PROBLEM:
Would you give the listing again exactly as written, minus its pictures?

DATA RECORDS:
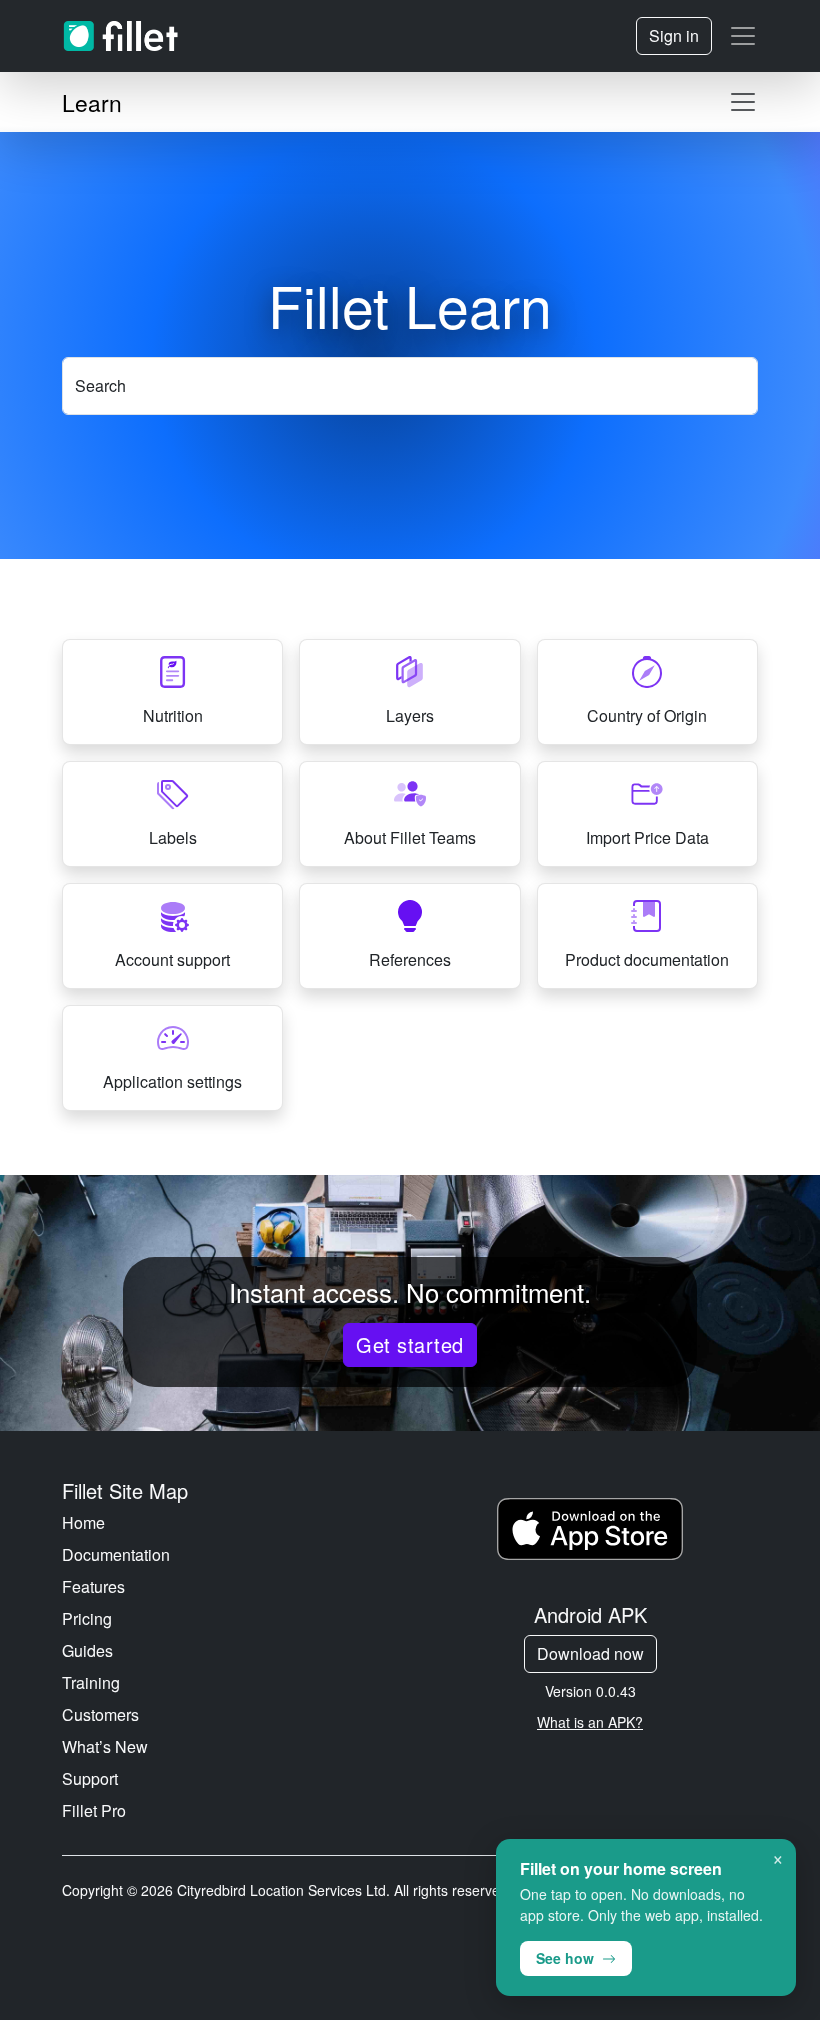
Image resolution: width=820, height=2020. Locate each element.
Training (91, 1682)
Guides (87, 1650)
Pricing (87, 1618)
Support (90, 1778)
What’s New (105, 1746)
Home (83, 1522)
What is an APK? (590, 1722)
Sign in (674, 35)
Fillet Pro (94, 1810)
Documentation (116, 1554)
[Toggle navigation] (743, 36)
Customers (100, 1714)
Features (93, 1586)
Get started (409, 1344)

RESULT OF THIS TASK:
Image resolution: width=820, height=2020. Locate each element.
Training (91, 1682)
Guides (87, 1650)
Pricing (87, 1618)
Support (90, 1778)
What’s New (105, 1746)
Home (83, 1522)
What is an APK? (590, 1722)
Sign in (674, 35)
Fillet Pro (94, 1810)
Documentation (116, 1554)
[Toggle navigation] (743, 36)
Customers (100, 1714)
Features (93, 1586)
Get started (409, 1344)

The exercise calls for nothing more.